→ **DATA RECORDS**
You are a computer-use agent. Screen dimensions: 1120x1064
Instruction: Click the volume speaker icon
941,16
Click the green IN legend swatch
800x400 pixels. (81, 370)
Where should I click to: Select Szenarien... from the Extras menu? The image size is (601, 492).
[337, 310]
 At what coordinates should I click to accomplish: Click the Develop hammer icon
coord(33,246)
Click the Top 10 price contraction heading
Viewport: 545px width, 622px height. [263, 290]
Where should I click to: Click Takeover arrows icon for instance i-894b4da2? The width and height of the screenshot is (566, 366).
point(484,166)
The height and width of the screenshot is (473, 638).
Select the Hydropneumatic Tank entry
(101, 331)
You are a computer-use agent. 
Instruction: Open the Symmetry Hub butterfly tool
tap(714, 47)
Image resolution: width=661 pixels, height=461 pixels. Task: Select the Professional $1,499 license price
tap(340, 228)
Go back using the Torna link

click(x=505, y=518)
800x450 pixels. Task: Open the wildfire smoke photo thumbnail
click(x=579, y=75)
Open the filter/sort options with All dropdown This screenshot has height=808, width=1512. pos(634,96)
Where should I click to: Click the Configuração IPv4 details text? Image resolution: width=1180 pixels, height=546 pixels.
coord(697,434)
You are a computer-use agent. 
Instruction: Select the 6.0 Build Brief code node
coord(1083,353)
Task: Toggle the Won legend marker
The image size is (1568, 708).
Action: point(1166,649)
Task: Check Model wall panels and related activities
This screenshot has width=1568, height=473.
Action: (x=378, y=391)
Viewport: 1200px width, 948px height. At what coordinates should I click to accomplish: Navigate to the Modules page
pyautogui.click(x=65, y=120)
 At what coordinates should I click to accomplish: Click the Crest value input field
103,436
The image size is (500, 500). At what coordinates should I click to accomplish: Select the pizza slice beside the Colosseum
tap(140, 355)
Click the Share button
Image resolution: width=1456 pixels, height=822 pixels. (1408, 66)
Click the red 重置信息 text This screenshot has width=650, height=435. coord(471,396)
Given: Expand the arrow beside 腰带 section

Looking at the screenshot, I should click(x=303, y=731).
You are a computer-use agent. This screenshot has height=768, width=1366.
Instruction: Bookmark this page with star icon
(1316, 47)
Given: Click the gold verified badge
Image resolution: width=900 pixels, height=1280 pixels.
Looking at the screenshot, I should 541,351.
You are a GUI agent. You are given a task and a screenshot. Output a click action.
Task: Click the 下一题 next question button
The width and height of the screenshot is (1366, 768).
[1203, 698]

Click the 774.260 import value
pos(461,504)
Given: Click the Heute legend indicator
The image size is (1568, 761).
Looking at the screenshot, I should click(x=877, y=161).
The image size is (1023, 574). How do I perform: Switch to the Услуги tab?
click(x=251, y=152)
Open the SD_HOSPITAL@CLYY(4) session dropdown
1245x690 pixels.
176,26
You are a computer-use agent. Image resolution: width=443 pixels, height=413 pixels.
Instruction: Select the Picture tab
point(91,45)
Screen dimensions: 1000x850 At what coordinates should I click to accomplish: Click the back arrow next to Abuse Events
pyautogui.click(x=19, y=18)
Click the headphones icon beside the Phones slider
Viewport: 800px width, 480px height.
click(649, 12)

→ **WHAT YOU SHOULD DO**
Exactly the lines from the one containing "1245x690 pixels." through the end of the entries above must be output, and no others.

→ **WRITTEN SOLUTION**
1245x690 pixels.
176,26
You are a computer-use agent. Image resolution: width=443 pixels, height=413 pixels.
Instruction: Select the Picture tab
point(91,45)
Screen dimensions: 1000x850 At what coordinates should I click to accomplish: Click the back arrow next to Abuse Events
pyautogui.click(x=19, y=18)
Click the headphones icon beside the Phones slider
Viewport: 800px width, 480px height.
click(649, 12)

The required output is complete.